▸ PROBLEM STATEMENT:
Scan the entries below for the word "first". Copy out every line in which it occurs.

▸ DATA FOR ANALYSIS:
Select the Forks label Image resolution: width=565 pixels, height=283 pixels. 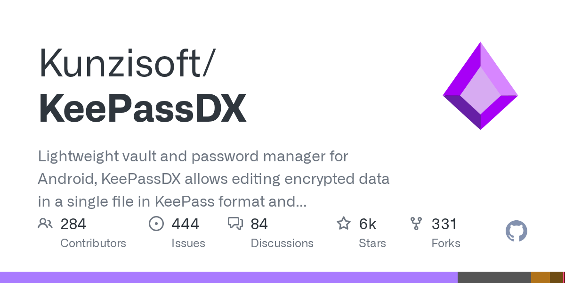pyautogui.click(x=446, y=243)
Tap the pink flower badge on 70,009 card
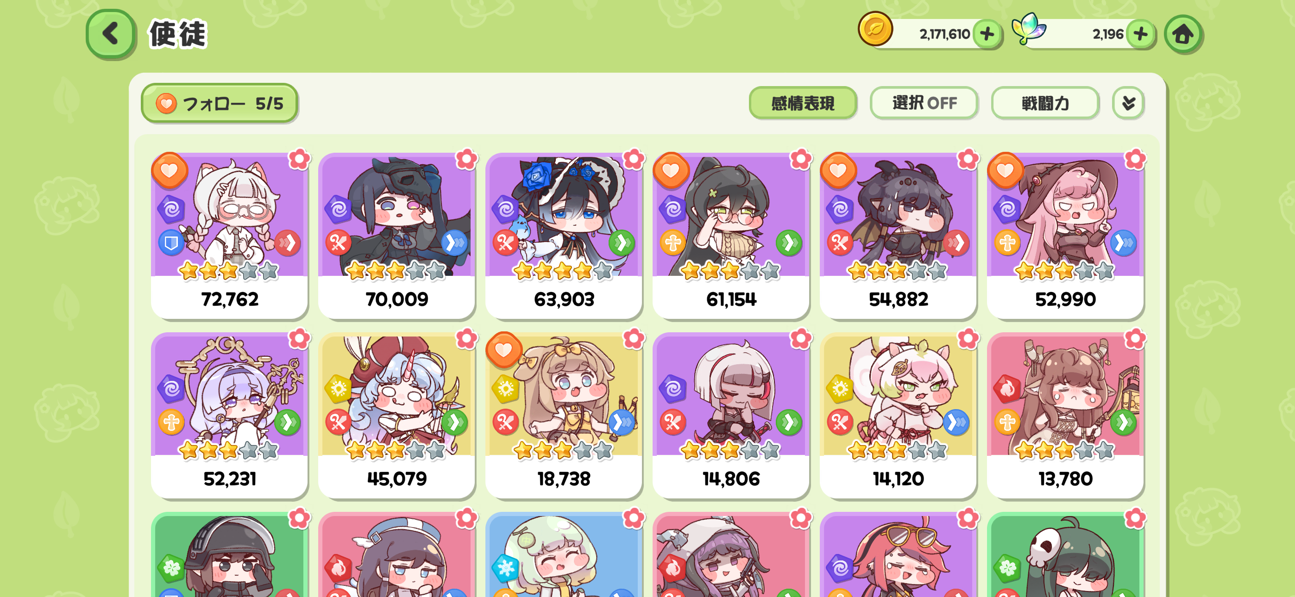This screenshot has width=1295, height=597. (x=467, y=159)
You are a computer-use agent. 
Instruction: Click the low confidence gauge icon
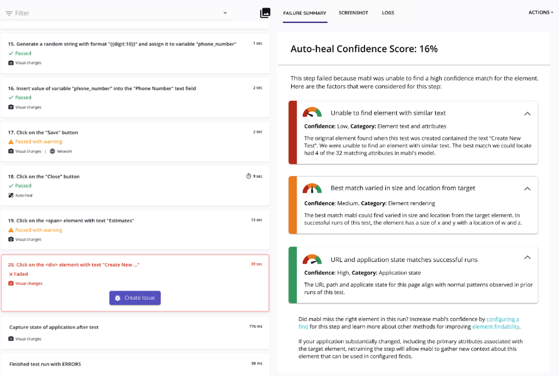tap(312, 113)
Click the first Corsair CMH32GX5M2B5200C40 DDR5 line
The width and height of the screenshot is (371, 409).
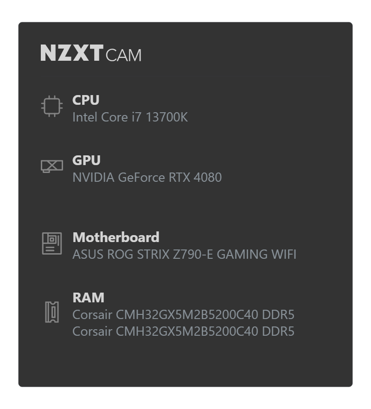[x=183, y=314]
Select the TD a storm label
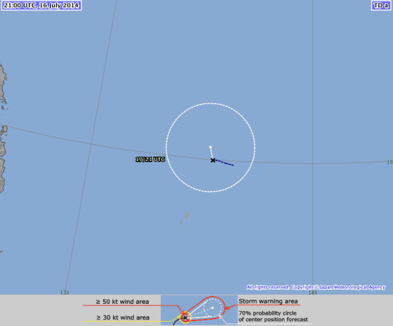This screenshot has width=393, height=326. click(x=381, y=6)
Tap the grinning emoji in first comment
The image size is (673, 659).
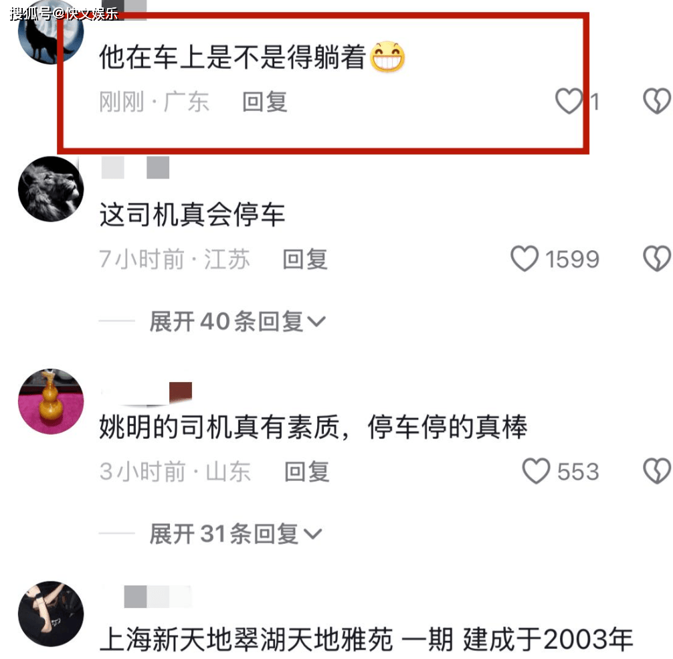387,57
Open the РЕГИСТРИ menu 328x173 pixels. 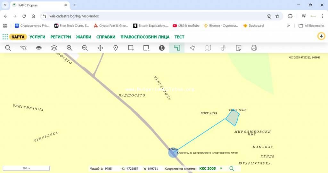tap(61, 37)
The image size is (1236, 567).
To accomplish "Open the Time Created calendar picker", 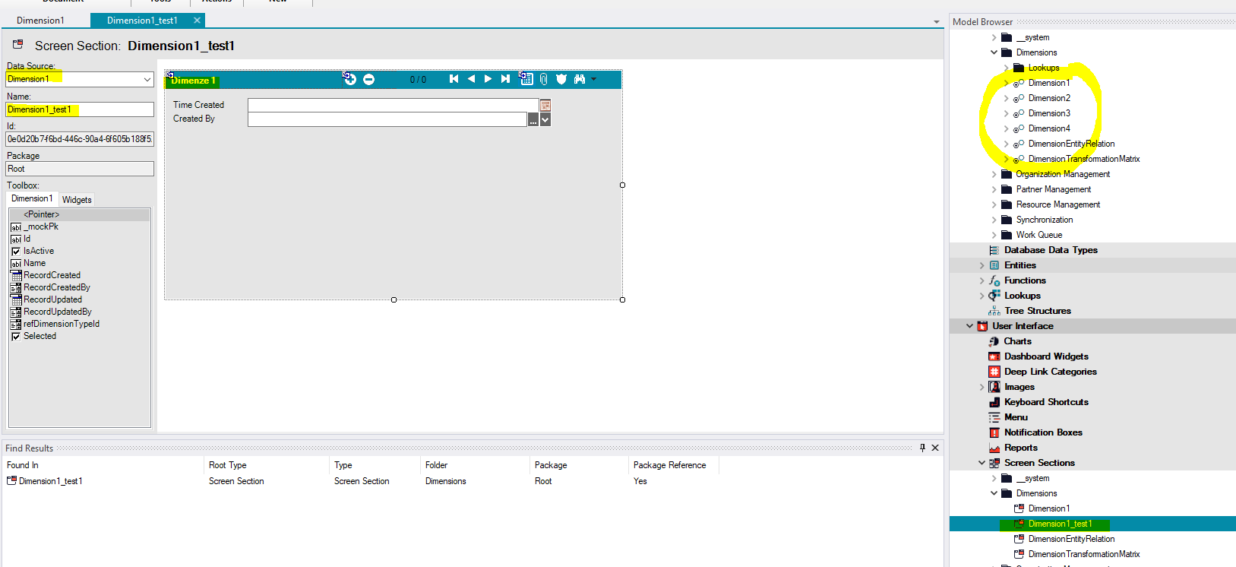I will coord(545,105).
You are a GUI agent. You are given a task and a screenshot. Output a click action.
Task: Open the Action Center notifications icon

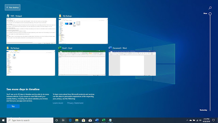coord(214,120)

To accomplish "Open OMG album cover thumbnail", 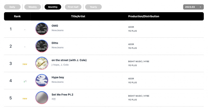I will point(42,29).
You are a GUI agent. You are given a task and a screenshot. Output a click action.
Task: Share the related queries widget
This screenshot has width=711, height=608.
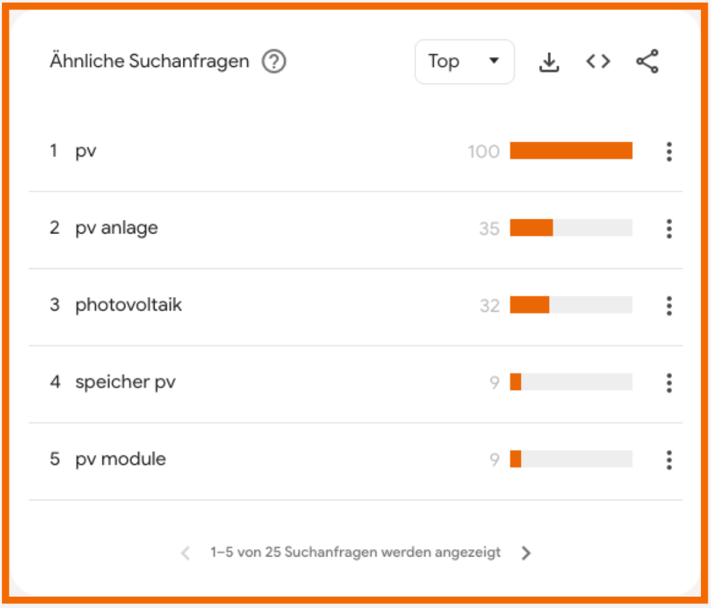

▸ EXPECTED ANSWER:
Click the first Corsair CMH32GX5M2B5200C40 DDR5 line
Tap the grinning emoji in first comment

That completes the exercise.